In any case they deserve a nod for the perhaps dubious business practice of paying to print a high-quality book whose main text is already available online for free, from a speech that can still be watched on YouTube, and pricing it at just $6.99 on paper, less as an e-book.

I say “main text” because the printed version brackets the prince’s speech with an elegant introductory essay by Wendell Berry and a rousing afterword by Will (“Growing Power”) Allen and Eric (“Fast Food Nation”) Schlosser.

The book has been out since Feb. 14 but hasn’t yet attracted a great deal of press (and none in this area, as far as I can tell) although it did get a “book of the week” mention in the Philadelphia Inquirer.

So tell your friends. And if some of those friends have had their fill on this subject, maybe share a bit of what Wendell Berry had to say:

So far as I know, only one eminent person has had both the clarity to see and the courage to speak candidly about the obvious failures and dangers of industrial agriculture. That person is Prince Charles. … 

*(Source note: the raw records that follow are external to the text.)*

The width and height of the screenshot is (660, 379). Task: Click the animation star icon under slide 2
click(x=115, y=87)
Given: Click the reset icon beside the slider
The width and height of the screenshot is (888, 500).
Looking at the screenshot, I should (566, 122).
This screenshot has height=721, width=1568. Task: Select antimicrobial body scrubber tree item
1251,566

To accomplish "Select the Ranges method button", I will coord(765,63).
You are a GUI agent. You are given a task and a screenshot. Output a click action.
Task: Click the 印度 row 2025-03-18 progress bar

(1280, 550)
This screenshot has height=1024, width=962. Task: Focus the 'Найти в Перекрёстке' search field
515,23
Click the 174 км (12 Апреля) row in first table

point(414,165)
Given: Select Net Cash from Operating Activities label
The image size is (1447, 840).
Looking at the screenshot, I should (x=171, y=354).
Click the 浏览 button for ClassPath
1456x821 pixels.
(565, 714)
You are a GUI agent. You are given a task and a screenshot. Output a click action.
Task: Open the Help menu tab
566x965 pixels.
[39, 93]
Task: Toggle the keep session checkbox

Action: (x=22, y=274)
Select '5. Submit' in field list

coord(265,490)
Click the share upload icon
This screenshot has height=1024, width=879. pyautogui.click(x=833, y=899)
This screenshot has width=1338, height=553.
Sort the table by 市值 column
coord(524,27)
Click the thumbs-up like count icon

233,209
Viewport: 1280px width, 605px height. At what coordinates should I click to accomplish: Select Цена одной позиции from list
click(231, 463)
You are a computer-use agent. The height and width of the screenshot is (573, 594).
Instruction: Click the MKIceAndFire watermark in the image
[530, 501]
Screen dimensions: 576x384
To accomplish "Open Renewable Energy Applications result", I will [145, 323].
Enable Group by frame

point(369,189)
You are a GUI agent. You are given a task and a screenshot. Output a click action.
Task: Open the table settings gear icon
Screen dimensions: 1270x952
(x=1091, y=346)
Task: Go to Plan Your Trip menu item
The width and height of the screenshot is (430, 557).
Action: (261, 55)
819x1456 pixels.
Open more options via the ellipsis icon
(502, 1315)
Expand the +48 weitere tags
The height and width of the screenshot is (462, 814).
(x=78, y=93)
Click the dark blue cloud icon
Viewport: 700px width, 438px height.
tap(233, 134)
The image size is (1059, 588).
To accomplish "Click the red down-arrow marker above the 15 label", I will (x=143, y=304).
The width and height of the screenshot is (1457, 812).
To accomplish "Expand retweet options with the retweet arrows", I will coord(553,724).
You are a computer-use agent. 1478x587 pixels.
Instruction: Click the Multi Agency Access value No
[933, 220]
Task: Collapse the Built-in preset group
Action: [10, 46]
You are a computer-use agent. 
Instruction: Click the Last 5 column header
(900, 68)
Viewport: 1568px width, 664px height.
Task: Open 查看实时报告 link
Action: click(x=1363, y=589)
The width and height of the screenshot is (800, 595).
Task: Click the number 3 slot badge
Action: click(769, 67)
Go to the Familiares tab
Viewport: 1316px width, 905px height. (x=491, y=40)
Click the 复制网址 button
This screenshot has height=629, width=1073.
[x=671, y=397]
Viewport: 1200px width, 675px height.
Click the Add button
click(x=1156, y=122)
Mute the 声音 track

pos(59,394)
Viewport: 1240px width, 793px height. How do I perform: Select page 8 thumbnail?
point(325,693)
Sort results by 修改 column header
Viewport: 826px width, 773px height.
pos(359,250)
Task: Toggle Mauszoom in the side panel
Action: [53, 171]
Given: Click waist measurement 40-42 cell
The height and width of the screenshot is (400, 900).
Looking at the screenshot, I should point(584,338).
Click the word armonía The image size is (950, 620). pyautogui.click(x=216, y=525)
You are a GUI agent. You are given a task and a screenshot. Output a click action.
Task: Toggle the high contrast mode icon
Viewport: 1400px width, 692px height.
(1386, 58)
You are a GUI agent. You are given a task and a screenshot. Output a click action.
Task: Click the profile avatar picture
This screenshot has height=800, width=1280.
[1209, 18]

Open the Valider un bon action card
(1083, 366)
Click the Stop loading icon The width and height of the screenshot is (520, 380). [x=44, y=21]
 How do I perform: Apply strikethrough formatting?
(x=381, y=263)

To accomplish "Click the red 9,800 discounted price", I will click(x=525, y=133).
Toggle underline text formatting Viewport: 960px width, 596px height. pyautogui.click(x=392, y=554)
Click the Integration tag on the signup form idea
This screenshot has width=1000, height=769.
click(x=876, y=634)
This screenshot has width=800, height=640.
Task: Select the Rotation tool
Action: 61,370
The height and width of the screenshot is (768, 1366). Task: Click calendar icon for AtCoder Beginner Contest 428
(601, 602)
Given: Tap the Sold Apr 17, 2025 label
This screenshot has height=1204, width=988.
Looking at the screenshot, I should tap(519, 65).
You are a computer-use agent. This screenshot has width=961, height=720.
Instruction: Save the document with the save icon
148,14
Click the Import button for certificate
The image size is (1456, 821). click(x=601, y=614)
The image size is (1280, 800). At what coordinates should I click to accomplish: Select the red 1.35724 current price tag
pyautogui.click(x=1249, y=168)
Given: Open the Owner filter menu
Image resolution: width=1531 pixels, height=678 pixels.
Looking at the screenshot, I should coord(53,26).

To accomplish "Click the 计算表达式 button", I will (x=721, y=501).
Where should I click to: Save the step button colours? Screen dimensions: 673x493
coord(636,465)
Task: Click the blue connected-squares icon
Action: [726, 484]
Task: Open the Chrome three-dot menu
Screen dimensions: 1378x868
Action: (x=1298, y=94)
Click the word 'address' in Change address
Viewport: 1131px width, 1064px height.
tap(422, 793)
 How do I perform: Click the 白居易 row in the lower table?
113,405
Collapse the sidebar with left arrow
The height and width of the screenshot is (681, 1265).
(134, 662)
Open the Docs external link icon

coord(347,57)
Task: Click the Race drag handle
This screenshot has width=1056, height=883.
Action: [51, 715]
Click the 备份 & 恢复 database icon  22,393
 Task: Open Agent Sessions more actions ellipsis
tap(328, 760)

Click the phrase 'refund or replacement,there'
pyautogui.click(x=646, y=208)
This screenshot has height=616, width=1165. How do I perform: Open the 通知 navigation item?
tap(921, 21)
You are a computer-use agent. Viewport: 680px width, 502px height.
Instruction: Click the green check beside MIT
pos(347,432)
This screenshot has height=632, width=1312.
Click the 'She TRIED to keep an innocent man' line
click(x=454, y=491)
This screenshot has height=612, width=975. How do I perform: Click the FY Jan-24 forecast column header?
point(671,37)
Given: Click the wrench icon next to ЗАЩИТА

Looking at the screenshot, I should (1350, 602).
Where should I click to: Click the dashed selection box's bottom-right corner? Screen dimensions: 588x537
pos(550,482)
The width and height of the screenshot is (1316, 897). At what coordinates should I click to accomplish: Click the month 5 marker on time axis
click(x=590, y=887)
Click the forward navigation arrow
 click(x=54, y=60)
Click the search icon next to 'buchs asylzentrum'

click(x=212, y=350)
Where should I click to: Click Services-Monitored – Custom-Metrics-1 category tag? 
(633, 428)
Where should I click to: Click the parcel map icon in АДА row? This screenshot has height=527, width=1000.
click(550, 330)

[The speech] was nothing like the speeches on public issues that we are getting accustomed to in the United States. It was not a volley of angry slogans and loose assertions. On the contrary, Prince Charles’s terms were clearly defined; his argument was made carefully and in detail; his speech was quietly voiced, and the more powerful for that. He did not speak as a blinkered partisan of a “side,” but rather, as a human to other humans, of concerns urgently important to us all.